The first part of the hike is quite nice – the trail is well built and we are walking along the coast so we have some nice views of the sea. There is a jungle canopy walk – basically a bunch of walkways / rope bridges hung up in the trees – that you can do a bit inland and we had purchased some tickets for that before we started out (this is the only thing that costs money in the whole park). We start to head inland to the canopy walk and the terrain starts to get a bit more rugged and the quality of the trail starts to drop off a bit, still quite good, but a noticeable change from the costal trail.
The canopy walk is about 5 or 6 sections of overhead bridges that criss-cross the jungle about 60 feet above the jungle floor. The walk is interesting, but given the zip-line adventures we have done it pales a bit in comparison. We are not disappointed as the tickets were not at all expensive, and it was something we have not done before so worth the stop.

Back to the jungle floor we start the real part of our hike, up and over a ridge and onward to the beach on the other side. It is here however that the trail deteriorates even further and is really just a path at best now. We have about 3km to go through the jungle and the vertical rise is about 400 meters so this is now becoming a fairly serious workout. Of course there is no breeze in the jungle, and no cold drink stations, so I am now measuring my progress in pints of sweat per meter traveled!

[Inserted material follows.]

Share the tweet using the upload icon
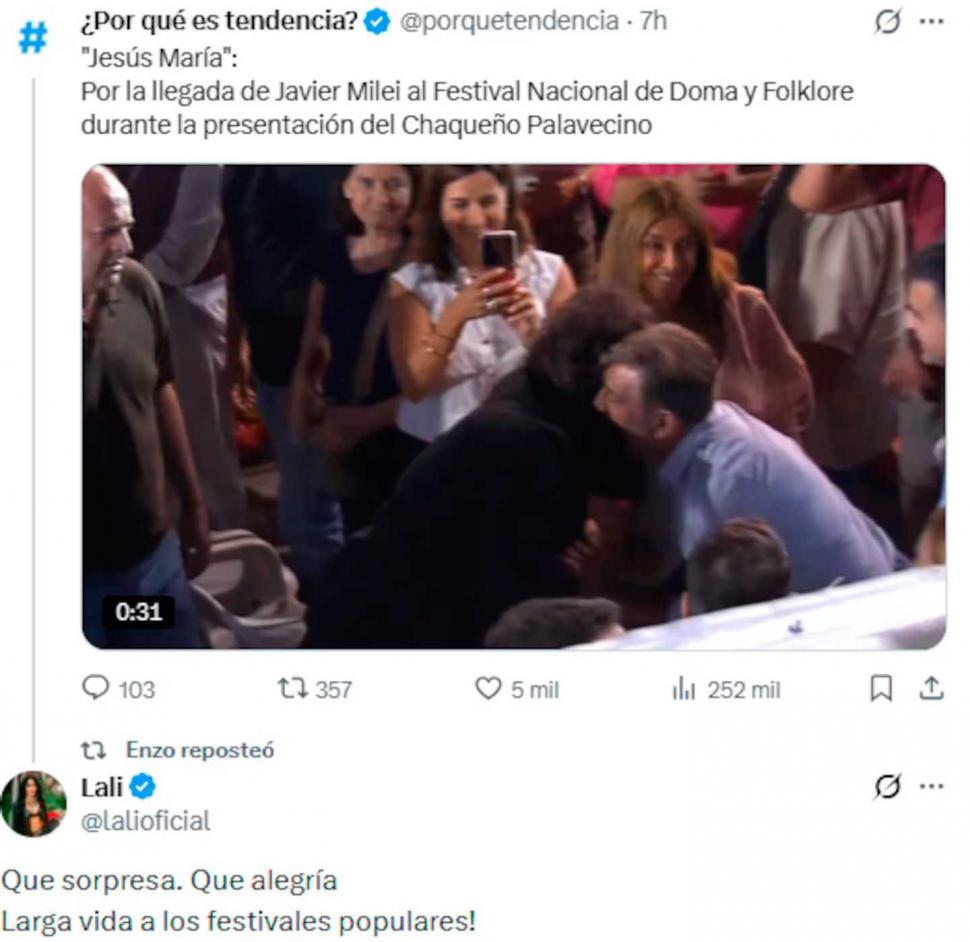The height and width of the screenshot is (942, 970). point(931,689)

After about an hour we get to a point where the trail converges with another trail so we know we are not fully lost, and shortly after that we reach the summit of the ridge, so it is now mostly all downhill from here. This is a good thing because I am not sure how Mrs. Columbus would have carried me out of the jungle without her sherpa gear to carry me on!
The trail down the backside of the ridge to the beach is no great shakes either, but it is downhill so as long as you watch your footing it is a lot less exertion. Of course to add insult to injury at one point we spot a local guy who is jogging the trail up from the beach!?!
We finally make it to the beach and it is actually quite nice here – many of the beaches on Penang are quite coarse sand or rocky so this one is a nice surprise. The beach is called Turtle Beach because supposedly this is where the sea turtles come to lay their eggs, but in addition to the lack of other people around there is no sign of any turtles here either. We decide to just sit on the beach and take in the tranquility until 6pm when our boat is supposed to meet us for the return trip to the park entrance.

6pm soon comes and goes, and by about 6:30 Mrs. Columbus and I are starting to look at each other with that ‘now what’ look, as we know that the trip back through the jungle will take longer than the sun is going to be around for and the trail would be a disaster in the pitch black. We are just coming to the conclusion that being stranded on the beach will be better than lost in the jungle when we see a boat coming in from the distance. It turns out that Malaysians are often late (we are informed of this by another Malaysian), and this is indeed our boat, but the driver had a chance to take another customer to another beach so he is running behind.
Rescued from being castaways, Mrs. Columbus and I no longer have to worry about eating coconuts and making grass skirts, and we can enjoy the nice boat ride back to the pier. After the hike we are really tired, and I am ready for a nap, but we need to wait for the bus to go back to town, so we sit down at a street-side restaurant for dinner while we wait. We get back to our room sometime after 9pm and it is the end of another long but enjoyable day.